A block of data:
=-=-=-=-=

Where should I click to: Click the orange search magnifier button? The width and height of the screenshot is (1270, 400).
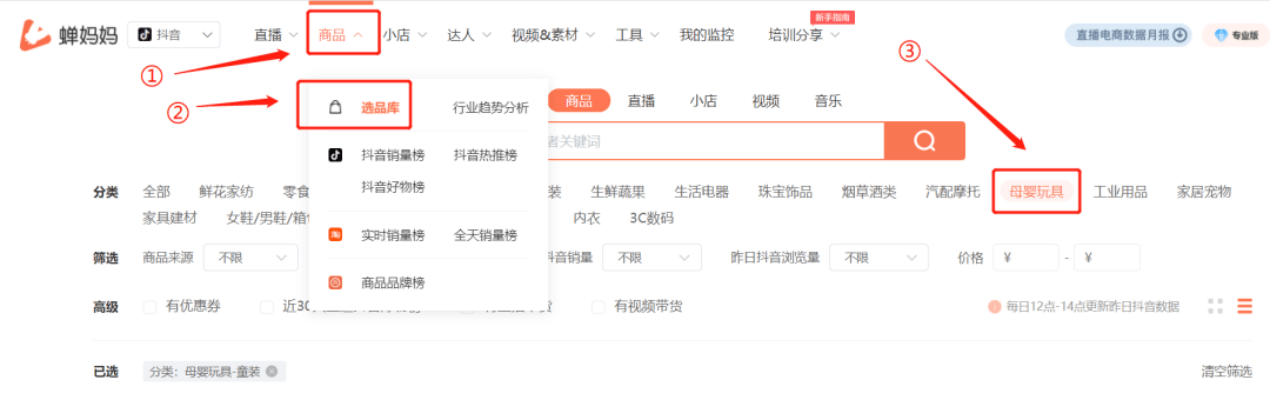click(924, 140)
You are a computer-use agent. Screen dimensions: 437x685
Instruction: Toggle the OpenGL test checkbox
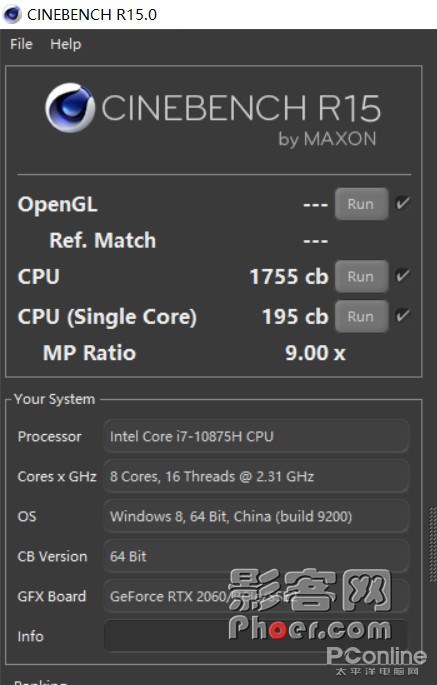pyautogui.click(x=402, y=203)
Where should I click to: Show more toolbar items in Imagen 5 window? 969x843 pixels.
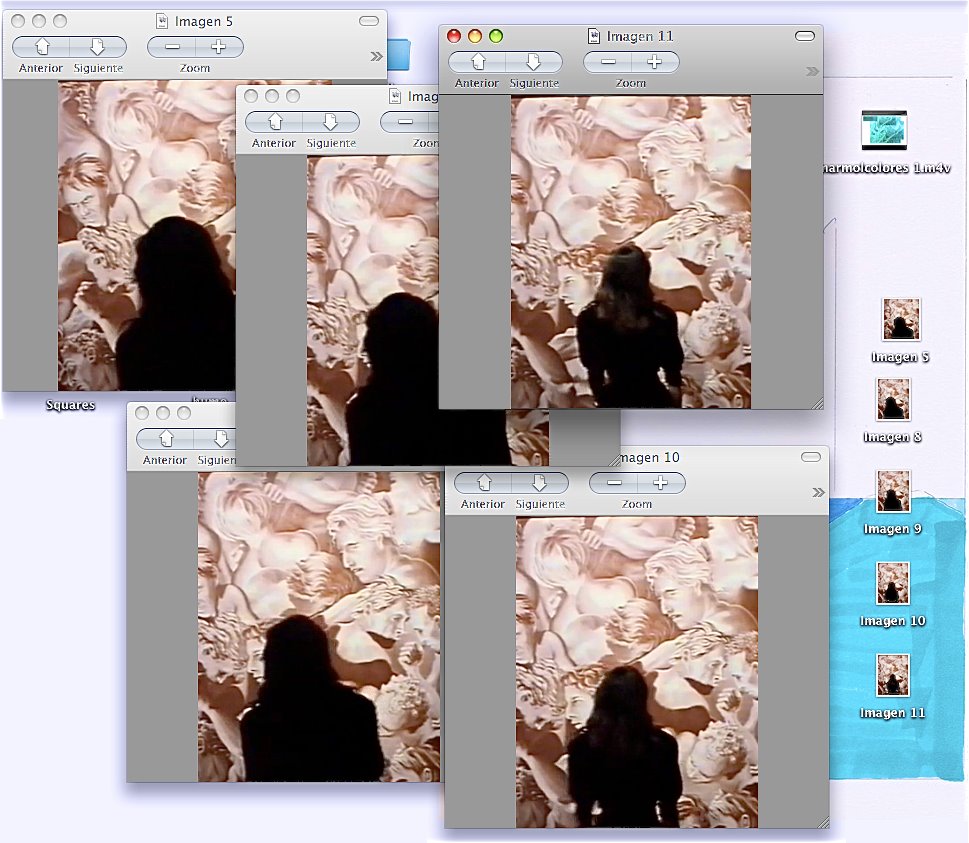376,56
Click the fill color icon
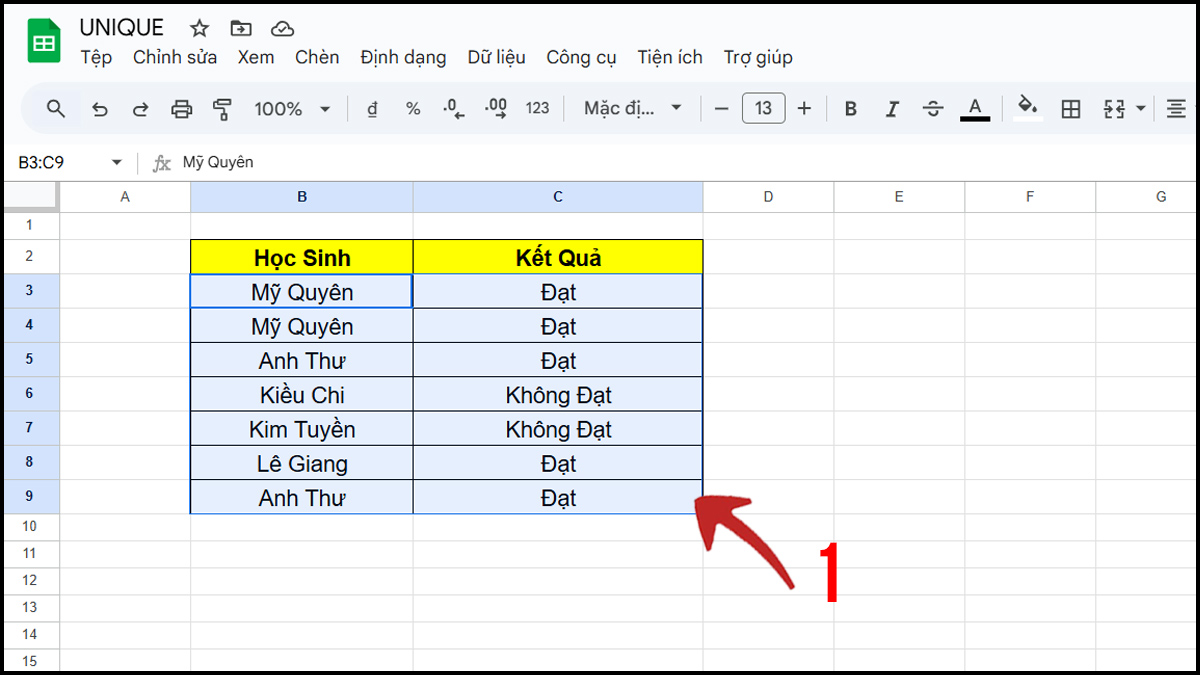Image resolution: width=1200 pixels, height=675 pixels. 1027,108
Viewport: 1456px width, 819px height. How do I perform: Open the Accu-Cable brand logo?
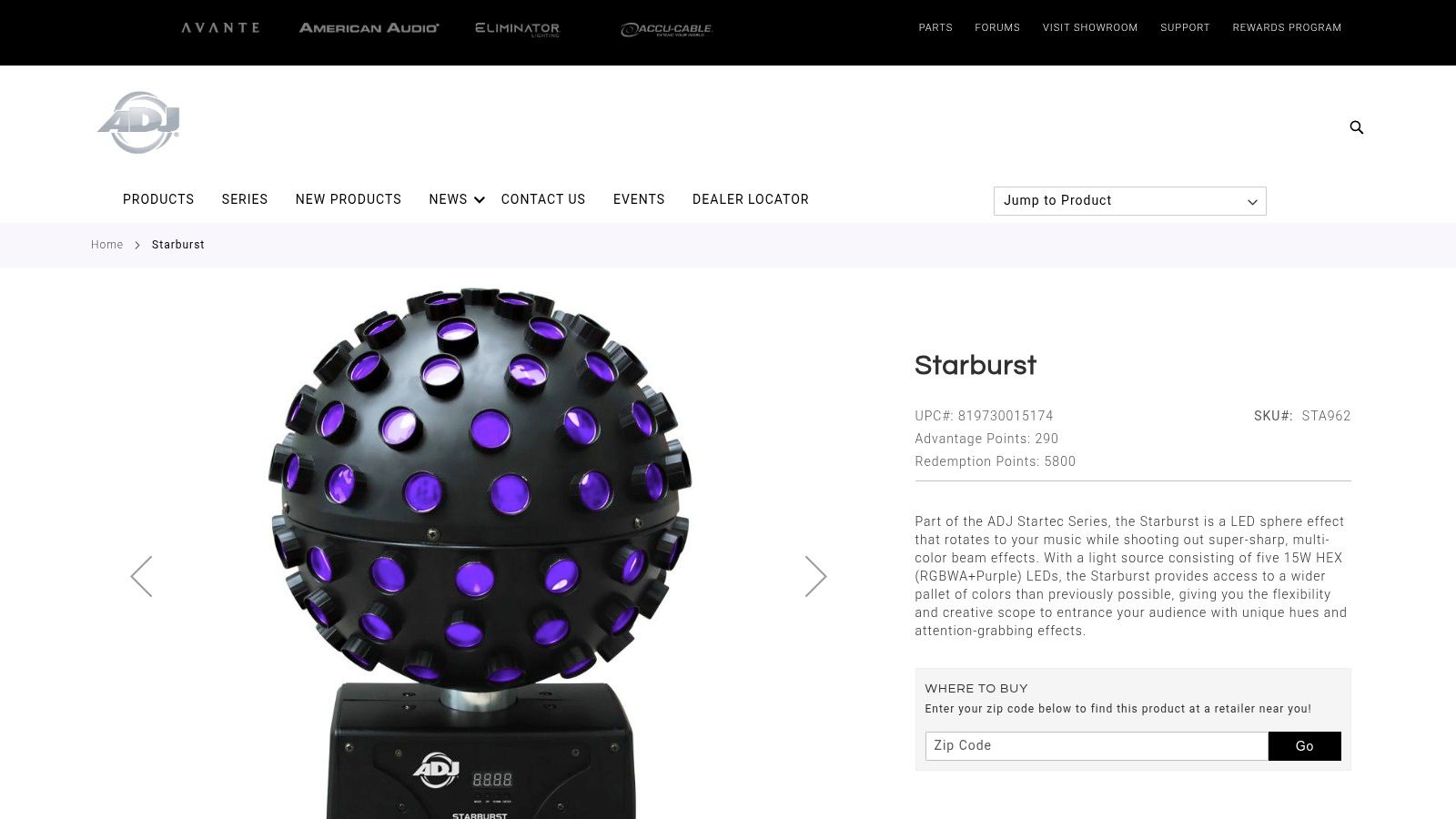666,29
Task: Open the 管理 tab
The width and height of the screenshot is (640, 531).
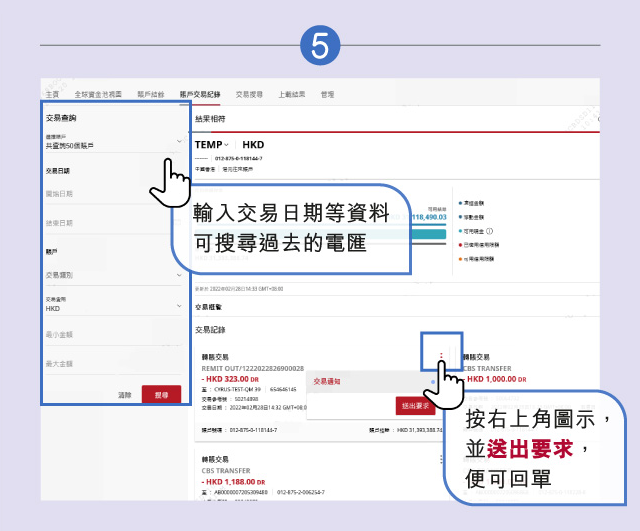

=-=-=-=-=

STATED PROBLEM: Copy out every row of the block above word for word, but leave out the pictures.

SOLUTION BELOW:
Where should I click to: Click the orange search magnifier button? The width and height of the screenshot is (1270, 400).
click(924, 140)
You are a computer-use agent. Screen dimensions: 437x685
Instruction: Toggle the OpenGL test checkbox
pyautogui.click(x=402, y=203)
Where should I click to: Show more toolbar items in Imagen 5 window? 969x843 pixels.
376,56
Click the fill color icon
Image resolution: width=1200 pixels, height=675 pixels. 1027,108
Viewport: 1456px width, 819px height. How do I perform: Open the Accu-Cable brand logo?
666,29
Task: Open the 管理 tab
The width and height of the screenshot is (640, 531).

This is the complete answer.